Retype each record shown below, leaving every character as it is.

MATERIAL FOR THIS TASK below:

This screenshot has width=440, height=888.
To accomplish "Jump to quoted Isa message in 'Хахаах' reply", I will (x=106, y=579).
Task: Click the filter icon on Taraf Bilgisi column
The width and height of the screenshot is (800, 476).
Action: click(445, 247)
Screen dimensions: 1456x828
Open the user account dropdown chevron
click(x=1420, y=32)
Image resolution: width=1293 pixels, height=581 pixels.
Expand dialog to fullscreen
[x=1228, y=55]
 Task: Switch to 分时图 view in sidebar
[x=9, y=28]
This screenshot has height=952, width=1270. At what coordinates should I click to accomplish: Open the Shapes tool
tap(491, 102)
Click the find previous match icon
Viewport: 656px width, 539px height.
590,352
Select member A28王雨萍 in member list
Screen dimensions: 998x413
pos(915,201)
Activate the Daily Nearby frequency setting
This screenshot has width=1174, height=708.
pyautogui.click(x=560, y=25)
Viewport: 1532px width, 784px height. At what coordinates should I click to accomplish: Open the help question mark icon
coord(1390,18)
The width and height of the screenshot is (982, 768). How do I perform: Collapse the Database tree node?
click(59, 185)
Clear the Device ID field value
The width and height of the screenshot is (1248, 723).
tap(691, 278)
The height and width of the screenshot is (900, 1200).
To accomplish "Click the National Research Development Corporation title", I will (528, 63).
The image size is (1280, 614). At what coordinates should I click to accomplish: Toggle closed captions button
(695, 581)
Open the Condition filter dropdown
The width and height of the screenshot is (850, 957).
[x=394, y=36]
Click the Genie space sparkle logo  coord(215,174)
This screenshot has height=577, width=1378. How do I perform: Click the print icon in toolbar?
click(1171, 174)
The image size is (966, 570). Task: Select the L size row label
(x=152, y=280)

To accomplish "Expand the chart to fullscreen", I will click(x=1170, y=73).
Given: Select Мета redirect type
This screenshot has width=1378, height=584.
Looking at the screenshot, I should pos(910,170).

End of MATERIAL FOR THIS TASK.

WRITTEN SOLUTION:
This screenshot has width=440, height=888.
To accomplish "Jump to quoted Isa message in 'Хахаах' reply", I will (x=106, y=579).
Task: Click the filter icon on Taraf Bilgisi column
The width and height of the screenshot is (800, 476).
Action: click(445, 247)
Screen dimensions: 1456x828
Open the user account dropdown chevron
click(x=1420, y=32)
Image resolution: width=1293 pixels, height=581 pixels.
Expand dialog to fullscreen
[x=1228, y=55]
 Task: Switch to 分时图 view in sidebar
[x=9, y=28]
This screenshot has height=952, width=1270. At what coordinates should I click to accomplish: Open the Shapes tool
tap(491, 102)
Click the find previous match icon
Viewport: 656px width, 539px height.
590,352
Select member A28王雨萍 in member list
Screen dimensions: 998x413
pos(915,201)
Activate the Daily Nearby frequency setting
This screenshot has width=1174, height=708.
pyautogui.click(x=560, y=25)
Viewport: 1532px width, 784px height. At what coordinates should I click to accomplish: Open the help question mark icon
coord(1390,18)
The width and height of the screenshot is (982, 768). How do I perform: Collapse the Database tree node?
click(59, 185)
Clear the Device ID field value
The width and height of the screenshot is (1248, 723).
tap(691, 278)
The height and width of the screenshot is (900, 1200).
To accomplish "Click the National Research Development Corporation title", I will (528, 63).
The image size is (1280, 614). At what coordinates should I click to accomplish: Toggle closed captions button
(695, 581)
Open the Condition filter dropdown
The width and height of the screenshot is (850, 957).
[x=394, y=36]
Click the Genie space sparkle logo  coord(215,174)
This screenshot has height=577, width=1378. How do I perform: Click the print icon in toolbar?
click(1171, 174)
The image size is (966, 570). Task: Select the L size row label
(x=152, y=280)

To accomplish "Expand the chart to fullscreen", I will click(x=1170, y=73).
Given: Select Мета redirect type
This screenshot has width=1378, height=584.
Looking at the screenshot, I should pos(910,170).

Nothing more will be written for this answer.